He called me when I was in Hollywood for the film festival, and my phone was off. He reported that the police were there, in his Key West home, and he wanted them to leave. He didn't sound sad or frightened, just weary. The message was hours old by the time I received it, and I wasn't sure I should return it. The police have been called to the house before, and that's ended up in the invocation of The Baker Act (a judge has admitted him to a psychiatric facility because Henry was a danger to himself and others). I texted Patrick, a friend who lives there with them during the winter months, and he said that the police were there when he got home. "Henry had no sense of reality, and Reg was drunk and abusive. A total shitshow. But an hour after the police left, Henry was fine. He forgot all about it." Since things were peaceful, I chose not to rock the boat.
Henry's mental state is deteriorating rapidly. He likely will get even worse faster now that they are leaving Key West. Reg missed three mortgage payments. When he went to the bank to pay in person and catch up, he was told that the bank was taking advantage of a clause that entitled them to raise his monthly payments. If that sounds punitive, well, really, it's not. The bank had contacted Reg by both phone and mail during those 90 days, and he ignored the notices. The property already has a lien because Reg has skipped the homeowner association assessments. He has no choice but to sell and move somewhere where the cost of living is cheaper.
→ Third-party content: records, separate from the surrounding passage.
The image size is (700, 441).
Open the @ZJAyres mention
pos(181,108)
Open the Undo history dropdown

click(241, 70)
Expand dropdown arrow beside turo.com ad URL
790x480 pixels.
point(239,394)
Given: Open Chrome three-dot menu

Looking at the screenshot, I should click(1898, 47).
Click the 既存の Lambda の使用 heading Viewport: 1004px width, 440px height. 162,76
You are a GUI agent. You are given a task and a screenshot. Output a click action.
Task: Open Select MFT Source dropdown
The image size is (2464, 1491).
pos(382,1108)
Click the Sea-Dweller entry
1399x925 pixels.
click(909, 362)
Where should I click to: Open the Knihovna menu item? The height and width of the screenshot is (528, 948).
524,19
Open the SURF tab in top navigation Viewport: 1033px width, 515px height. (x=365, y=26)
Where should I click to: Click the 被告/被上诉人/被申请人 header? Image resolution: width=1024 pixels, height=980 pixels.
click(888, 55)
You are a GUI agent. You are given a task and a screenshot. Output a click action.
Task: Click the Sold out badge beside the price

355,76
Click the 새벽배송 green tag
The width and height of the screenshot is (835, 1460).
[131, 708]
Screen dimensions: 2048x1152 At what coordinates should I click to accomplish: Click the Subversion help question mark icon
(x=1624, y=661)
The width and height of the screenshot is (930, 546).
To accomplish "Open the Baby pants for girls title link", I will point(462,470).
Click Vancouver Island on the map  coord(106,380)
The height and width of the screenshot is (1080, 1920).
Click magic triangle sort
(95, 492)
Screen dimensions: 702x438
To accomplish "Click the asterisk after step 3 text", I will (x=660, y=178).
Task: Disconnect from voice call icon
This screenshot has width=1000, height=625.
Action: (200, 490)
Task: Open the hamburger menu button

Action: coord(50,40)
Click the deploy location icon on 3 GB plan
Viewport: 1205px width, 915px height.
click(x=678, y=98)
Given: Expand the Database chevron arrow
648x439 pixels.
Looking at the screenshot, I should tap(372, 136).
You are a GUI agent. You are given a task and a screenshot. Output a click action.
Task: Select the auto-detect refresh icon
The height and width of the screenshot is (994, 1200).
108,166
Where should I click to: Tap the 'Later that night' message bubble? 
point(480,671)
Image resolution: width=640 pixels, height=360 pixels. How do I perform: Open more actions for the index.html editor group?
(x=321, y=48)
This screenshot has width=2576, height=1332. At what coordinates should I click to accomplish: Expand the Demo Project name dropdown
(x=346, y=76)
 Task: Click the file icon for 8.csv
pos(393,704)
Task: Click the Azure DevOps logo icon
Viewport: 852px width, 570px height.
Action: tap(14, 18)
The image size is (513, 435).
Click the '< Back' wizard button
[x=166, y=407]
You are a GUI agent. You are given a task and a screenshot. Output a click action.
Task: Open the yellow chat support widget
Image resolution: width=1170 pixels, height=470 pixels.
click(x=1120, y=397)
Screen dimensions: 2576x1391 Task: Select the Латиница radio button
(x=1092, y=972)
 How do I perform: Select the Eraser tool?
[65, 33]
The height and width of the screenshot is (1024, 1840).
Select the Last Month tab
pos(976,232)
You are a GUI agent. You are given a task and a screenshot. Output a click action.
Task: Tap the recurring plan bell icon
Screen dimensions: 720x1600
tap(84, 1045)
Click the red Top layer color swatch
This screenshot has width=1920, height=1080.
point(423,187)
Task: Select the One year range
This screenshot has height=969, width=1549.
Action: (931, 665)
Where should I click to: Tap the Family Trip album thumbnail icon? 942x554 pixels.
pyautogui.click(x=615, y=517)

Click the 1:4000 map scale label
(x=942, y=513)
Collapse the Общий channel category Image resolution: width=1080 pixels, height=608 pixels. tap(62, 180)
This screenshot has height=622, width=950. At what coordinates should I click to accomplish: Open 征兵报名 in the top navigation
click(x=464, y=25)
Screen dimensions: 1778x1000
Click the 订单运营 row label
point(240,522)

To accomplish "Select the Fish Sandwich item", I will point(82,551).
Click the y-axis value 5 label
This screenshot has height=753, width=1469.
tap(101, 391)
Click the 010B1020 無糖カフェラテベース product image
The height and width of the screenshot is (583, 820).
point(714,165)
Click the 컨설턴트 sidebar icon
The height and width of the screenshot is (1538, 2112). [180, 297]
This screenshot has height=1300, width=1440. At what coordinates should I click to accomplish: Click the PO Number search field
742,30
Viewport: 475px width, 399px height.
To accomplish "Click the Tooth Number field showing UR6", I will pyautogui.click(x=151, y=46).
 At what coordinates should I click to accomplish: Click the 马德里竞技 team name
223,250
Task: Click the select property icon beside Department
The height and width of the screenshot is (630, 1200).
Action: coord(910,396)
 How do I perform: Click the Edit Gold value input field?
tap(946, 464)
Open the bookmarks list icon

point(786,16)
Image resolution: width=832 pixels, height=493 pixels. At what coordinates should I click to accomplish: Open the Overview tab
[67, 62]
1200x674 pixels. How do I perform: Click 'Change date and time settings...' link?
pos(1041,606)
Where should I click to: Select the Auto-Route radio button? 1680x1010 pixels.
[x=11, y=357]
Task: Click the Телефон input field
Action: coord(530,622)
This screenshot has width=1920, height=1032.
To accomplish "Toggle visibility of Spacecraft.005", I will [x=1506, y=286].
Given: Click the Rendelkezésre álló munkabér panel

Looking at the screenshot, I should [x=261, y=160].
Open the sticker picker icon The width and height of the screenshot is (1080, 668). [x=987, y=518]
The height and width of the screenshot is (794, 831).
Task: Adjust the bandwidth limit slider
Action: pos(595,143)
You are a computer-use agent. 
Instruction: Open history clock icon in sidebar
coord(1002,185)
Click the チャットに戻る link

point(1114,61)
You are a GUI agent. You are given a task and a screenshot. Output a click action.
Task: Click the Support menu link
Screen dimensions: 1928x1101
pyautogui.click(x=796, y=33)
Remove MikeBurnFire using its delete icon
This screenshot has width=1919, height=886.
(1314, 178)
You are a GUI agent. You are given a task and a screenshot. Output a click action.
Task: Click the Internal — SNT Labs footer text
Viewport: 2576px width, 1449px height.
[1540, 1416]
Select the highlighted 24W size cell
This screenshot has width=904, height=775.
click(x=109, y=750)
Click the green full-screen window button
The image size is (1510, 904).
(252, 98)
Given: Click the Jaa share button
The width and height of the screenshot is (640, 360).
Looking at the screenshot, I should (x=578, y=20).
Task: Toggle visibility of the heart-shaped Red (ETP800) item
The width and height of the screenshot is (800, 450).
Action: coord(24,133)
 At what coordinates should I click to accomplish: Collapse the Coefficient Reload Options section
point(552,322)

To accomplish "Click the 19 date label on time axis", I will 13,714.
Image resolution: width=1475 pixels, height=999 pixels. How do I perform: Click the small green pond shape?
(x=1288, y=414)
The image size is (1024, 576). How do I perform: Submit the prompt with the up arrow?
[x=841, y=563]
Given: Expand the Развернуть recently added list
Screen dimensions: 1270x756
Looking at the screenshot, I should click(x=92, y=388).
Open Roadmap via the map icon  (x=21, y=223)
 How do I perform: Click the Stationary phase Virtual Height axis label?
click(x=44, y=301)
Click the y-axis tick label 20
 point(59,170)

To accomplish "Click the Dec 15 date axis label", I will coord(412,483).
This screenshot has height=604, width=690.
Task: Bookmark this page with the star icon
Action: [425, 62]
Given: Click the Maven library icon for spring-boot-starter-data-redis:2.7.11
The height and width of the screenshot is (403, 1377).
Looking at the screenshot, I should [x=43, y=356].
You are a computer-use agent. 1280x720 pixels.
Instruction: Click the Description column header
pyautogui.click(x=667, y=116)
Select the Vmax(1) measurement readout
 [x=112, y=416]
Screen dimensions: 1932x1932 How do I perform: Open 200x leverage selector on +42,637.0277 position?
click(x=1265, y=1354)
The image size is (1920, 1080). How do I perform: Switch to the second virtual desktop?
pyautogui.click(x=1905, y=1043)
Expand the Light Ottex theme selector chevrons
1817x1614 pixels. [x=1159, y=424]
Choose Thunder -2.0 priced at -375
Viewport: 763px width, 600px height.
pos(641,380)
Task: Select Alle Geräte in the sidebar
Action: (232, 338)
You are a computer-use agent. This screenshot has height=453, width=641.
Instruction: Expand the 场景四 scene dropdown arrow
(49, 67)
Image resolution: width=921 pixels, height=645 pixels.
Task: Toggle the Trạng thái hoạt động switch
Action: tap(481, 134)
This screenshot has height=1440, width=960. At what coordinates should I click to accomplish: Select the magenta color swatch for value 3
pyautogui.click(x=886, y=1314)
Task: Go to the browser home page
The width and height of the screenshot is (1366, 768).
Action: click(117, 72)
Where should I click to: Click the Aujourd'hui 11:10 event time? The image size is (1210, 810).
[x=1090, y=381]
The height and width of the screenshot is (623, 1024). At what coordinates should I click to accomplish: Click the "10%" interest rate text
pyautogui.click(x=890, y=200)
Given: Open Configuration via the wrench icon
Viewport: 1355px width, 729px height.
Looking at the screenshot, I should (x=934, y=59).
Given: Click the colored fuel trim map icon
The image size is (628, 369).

This means pulling Henry away from his routine and the familiar surroundings, like his church. (He gets dressed up every Sunday morning for service.) Even before they move, they have to pack up the house and Henry hates parting with anything. He won't understand perspective buyers opening doors and checking out the property. Thinking of the confusion, even terror, all this will cause breaks my heart.
Especially because Reg refuses to seek counseling for himself or Henry.
I worry about Henry. I worry about Mork and Mindy, their two very badly behaved chihuahuas. I can't imagine any apartment complex welcoming those yappy beasts -- though their behavior is not their fault. I fear they will be rehomed or put down.
My heart is sore.
Henry is gone to me.
All this would be fine if I thought it was real. She's only known Robert a month. She's counting on him to take her to/from the hospital this week. She has given up her writing -- it wasn't that long ago that her Beatle fan fiction was the center of her life and she wondered about becoming a published romance novelist -- and she's no longer looking for a new place closer to her daughter in Los Angeles. She's going to try to stay in the mountain community she's in (even though six months ago she complained that there is no quality, affordable medical care there) because it's where Robert lives.
A month. She's known him a month. Her landlady wants her out of that apartment. Is Robert going to invite her to move in with him (after a month)? I'm scared for her.
And I miss her.
She doesn't know how my trip to Hollywood was. She doesn't know I had the flu. She doesn't care. Busy, busy, busy.
I've known her since Kindergarten. I have so much history with her. When she's herself, she is funnier than anyone I know. But she's bipolar. I know she can't help the mood swings, but it's hard for me to hang on. (Especially because when she's manic, she acts like her depressive self never existed so I can't ask her: "Are you seeing your shrink? Are you on your meds?")
But I'm holding on. I sent her a little get well gift -- a little kitten-shaped dish she can use for her meds as she recuperates -- that she should get Tuesday. I want her to know I'm here. I think that matters to her more than she might realize right now.
I owe Elaine an email. She wants to get together for pastrami at the deli around the corner.
My former art director wants to come out here for seafood and tater tots at my favorite sports bar because she thinks it would be fun to listen to me and her boyfriend talk baseball.
Nancy and her husband Paul just left me a note on Facebook: "We love you, you know."
But I don't want Elaine, my art director or Nancy and Paul. I want my oldest friend and Henry.